Rabbit Bonding Progress Report

We finished the new cage!

Three photos of a large dog crate tricked out with a jumping shelf, litter box, grass mats, cardboard mats, water bottle, water bowl, and hay bowl

We submitted our application!

Rabbit Rescue responded with five suggestions based on Thomas’ personality, and how we want another small bun. We read their profiles, narrowed it down to three, and asked about their approximate locations. We narrowed it down to one! — she also happens to be their top choice, and their Feature Rabbit. She is a blue-eyed white named Serena.

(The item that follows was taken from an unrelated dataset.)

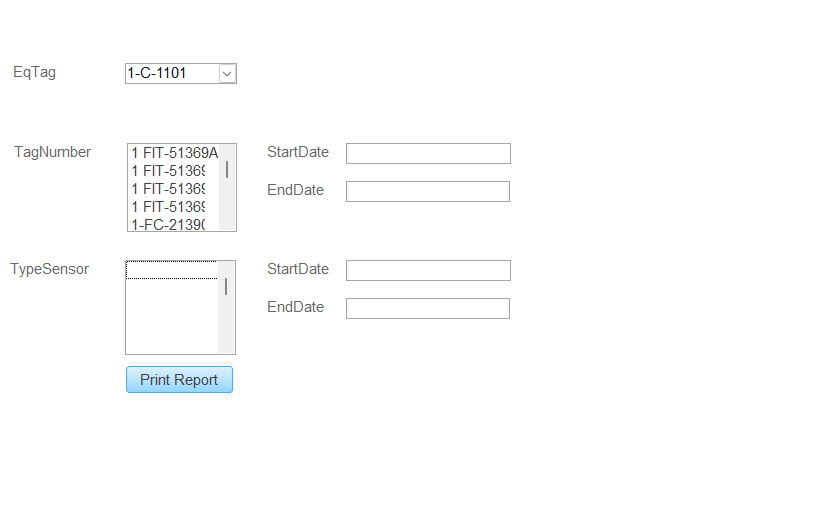Click the EndDate label next to TypeSensor list
This screenshot has height=508, width=814.
tap(295, 307)
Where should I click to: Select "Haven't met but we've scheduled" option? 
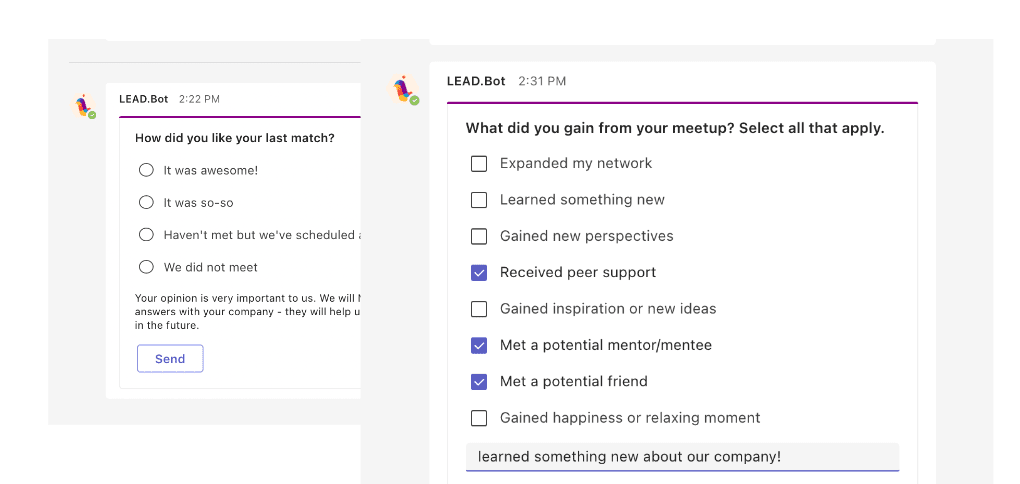pos(147,235)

We’ve just been put in touch with her fosterer. I can’t wait to meet her!


How to Eat Hay

Yesterday my first order of Bourne Free hay arrived. Here’s some of pictures of Chance digging in:

two pictures of a black and white rabbit eating hay in a big litter box

I’m so excited about this hay! Not only is it local, but it’s a grass mix — in addition to the usual suspects (timothy and orchard grass), it includes some pretty wild stuff, like fescue, ryegrass, bluegrass, brome, and reed canary. Hooray for diversity! Fun for me and, as you can see, fun for buns.

The problem with Bourne Free is it’s not widely available. Some Bulk Barns sell it, but none near me. (And, sadly, I heard that some Bulk Barns store theirs in the window, which lowers quality and invites mould growth.) I got mine from the Rabbit Rescue store. This batch is a touch on the yellow side, but very low dust and the smell is sweet and fresh. And it’s so soft! My guess is it’s a second cutting. I also have a very woody batch of timothy from Oxbow, and some orchard grass from American Pet Diner (also featured in the picture above — it’s the greener stuff on the left), so I’m providing a wide variety right now.

Chance wasn’t a huge hay eater when he arrived with us, and I used to find a cecotrope or two almost every day (not a great sign of digestive health). So I made a few small changes, and now he eats more hay, drinks more water, and no more cecotropes! Hay is a great way to encourage health and well-being in your bunny, and to avoid many common health problems. If your bunny doesn’t eat much hay, try the following:

  • I offer more than one pile of hay: his condo always has at least two, one on each floor; and, when he’s out, there’s another pile out in the room somewhere. His old cage had only enough room for one pile.
  • I offer more than one variety of hay: after all, who wants to eat the same thing day in, day out? Even the same type of grass can taste different when it comes from different brands/farms, and this can be enough to entice your bunny to graze.
  • I stuff hay inside some cardboard rolls and make a toy out of it. My latest creation is a hanging feeder: I strung a few rolls together using timothy twists (a product I found at the pet store; you could also use willow twigs) and hung them from the condo ceiling. Now Chance can graze and play at the same time!
  • Over a month’s time, I changed Chance’s pellets from a seed-grain-veg mix, to a plain (extruded) variety (Oxbow BBT). I also reduced his portion size by a teaspoon or so (now he eats slightly less than a quarter cup), and I reduced his treat portion (including carrots) to no more than a bite or two per day. Because his belly is less full of carbs (sugars, starches), he’s more hungry for hay!
  • And, of course, put some hay in the litter box (or in a feeder right above). As gross as it sounds, rabbits love to graze and defecate. Luckily, Chance came with hay in his litter box, so he was already benefitting from this tactic!